You’ve been in business 16 years and seem to be going well. What are the greatest challenges involved in keeping a studio running?

The Studio business is like the longest Roller-coaster ride you’ve ever been on. There are times when you’re coasting along nice gentle stretches with plenty of great acts coming through the door with the best new music you’ve heard in ages, and then WHAM! you hit this massive dipper and you’re wondering: are the phones working, has your address been removed from the directories or has the website just died.

I think that to some extent that’s the way it’s always been, but over the last 27 years that I’ve been working in the studio business it has changed dramatically, especially since the early to mid 2000’s. The fall of major labels interest in supporting development of acts has in some ways given the power back to the artists, but it has also removed the structures that allowed bands to fund recording projects. For us, we’ve had to adapt quickly to changes and offer more varied services to artists. I think because it’s such a small team with just myself, Bill Shanley. Michael Manning and Trish Nowak you’re able to make decisions in minutes. Then we get Trish to make us stick to those decisions!!

Our biggest challenge over the years have been working to stay unique to the industry here in Ireland with an affordable studio, in the city centre, that has great equipment and instruments that you just won’t get in other studios. The studios that I’ve worked in since I started have always had a kind of sterile, functional look to them and they never really appealed to me. Yet when I’ve recorded in a few studios outside of Ireland, some had this creative and comfortable personality to them that induced good work out of everyone there. This may have been down to a bit of cool furniture, decor or colours on the walls or good lighting , but you can tell when you walk into one of the good ones that the vibe is right.

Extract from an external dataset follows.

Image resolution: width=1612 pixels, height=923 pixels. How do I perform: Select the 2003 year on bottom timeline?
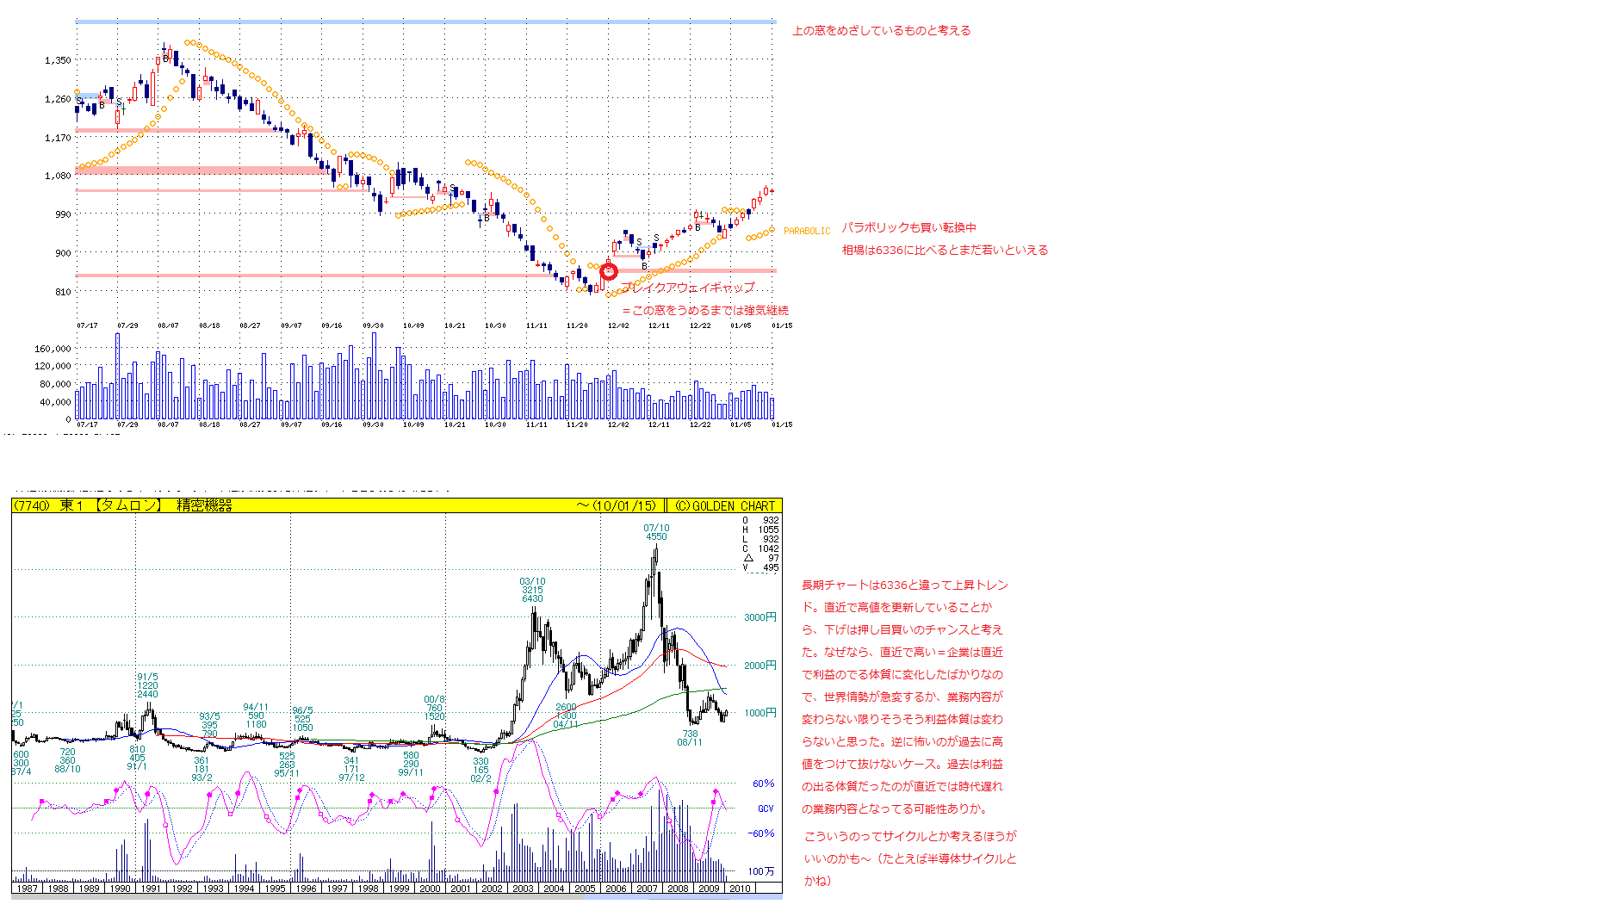(523, 889)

Usually though it’s the people working there that create that sensation for you as the musician or engineer or producer. You need to feel like this is YOUR creative space while you’re there and that everyone working for the studio is here to make it the most enjoyable, productive and hopefully fun time you’ve had in a studio. I would hope that when people walk through the doors in The Cauldron that they get that same feeling. I know that there are days when I’ve been away or working somewhere else and I walk back down the steps and in through the door I get hit by that.